* What this exercise asks:
• a. Answer these from the Julia setup guide:
(i) What command installs Julia on macOS?
(ii) What does the Manifest.toml file record?
(iii) What does typing the closing bracket ] at the Julia prompt do?
• b. Using the Julia setup guide, explain why both Project.toml and Manifest.toml should be committed in a Git repository.

* Text provided:
=-=-=
3.4.3.1 Installing Julia (1.x series)

Choose the instructions for your operating system.

Windows (using winget)

Open PowerShell (not Git Bash) and run:

winget install -e --id JuliaLang.Julia

After installation, close and reopen your terminal.

Verify:

julia --version

macOS (using Homebrew)

Install Julia:

brew install julia

Verify:

julia --version

Linux

Download the official Linux binary from the Julia website and extract it to a convenient location, such as /opt/julia or your home directory. Then add the bin directory to your PATH.

Verify:

julia --version

If julia is not found, check that the directory containing the Julia binary is on your PATH.

3.4.3.2 Project environments with Julia’s package manager

Julia uses project environments to isolate dependencies. Each project is associated with a Project.toml file that lists direct dependencies and a Manifest.toml file that records the exact versions of all packages, including transitive dependencies.

To create or activate a project environment, navigate to the project root directory and start Julia:

julia

At the Julia prompt, activate a local environment:

]
activate .

The closing bracket ] switches Julia into package manager mode. The command activate . tells Julia to use a project environment stored in the current directory.

Add commonly used packages:

]
add DataFrames CSV Plots

This creates (or updates) Project.toml and Manifest.toml in the project directory. These files fully specify the environment.

On another machine, or after cloning the repository, activate the project and instantiate the environment:

]
activate .
instantiate

In a Git repository, commit both Project.toml and Manifest.toml. These files play the same role as requirements.txt or renv.lock in other languages, but with stricter guarantees about reproducibility.

3.4.3.3 A short Julia warm-up

Before moving on, you should be comfortable with:

  • starting Julia from the command line,
  • using the Julia REPL and its help system,
  • activating and instantiating project environments,
  • working with arrays, dictionaries, and tables,
  • loading packages with using and import.

A concise and authoritative starting point is the official Julia manual “Getting Started” and the sections on the REPL, packages, and performance tips. After this warm-up, you should be able to write small Julia scripts and use Julia as an execution engine in Quarto documents when a project benefits from Julia’s performance and numerical strengths.
=-=-=
Rows for locating described items

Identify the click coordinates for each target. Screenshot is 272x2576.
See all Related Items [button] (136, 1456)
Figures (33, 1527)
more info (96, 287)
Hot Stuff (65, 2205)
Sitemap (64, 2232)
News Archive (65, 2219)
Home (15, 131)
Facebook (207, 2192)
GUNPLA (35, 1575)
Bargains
=-=-=
* Outputs in order:
• a.
(i) brew install julia
(ii) The exact versions of all packages, including transitive dependencies.
(iii) It switches Julia into package manager mode.

• b. Together the two files fully specify the environment. Project.toml lists the direct dependencies, and Manifest.toml records the exact versions of all packages, including transitive ones. They serve the same role as requirements.txt or renv.lock in other languages, but with stricter guarantees about reproducibility.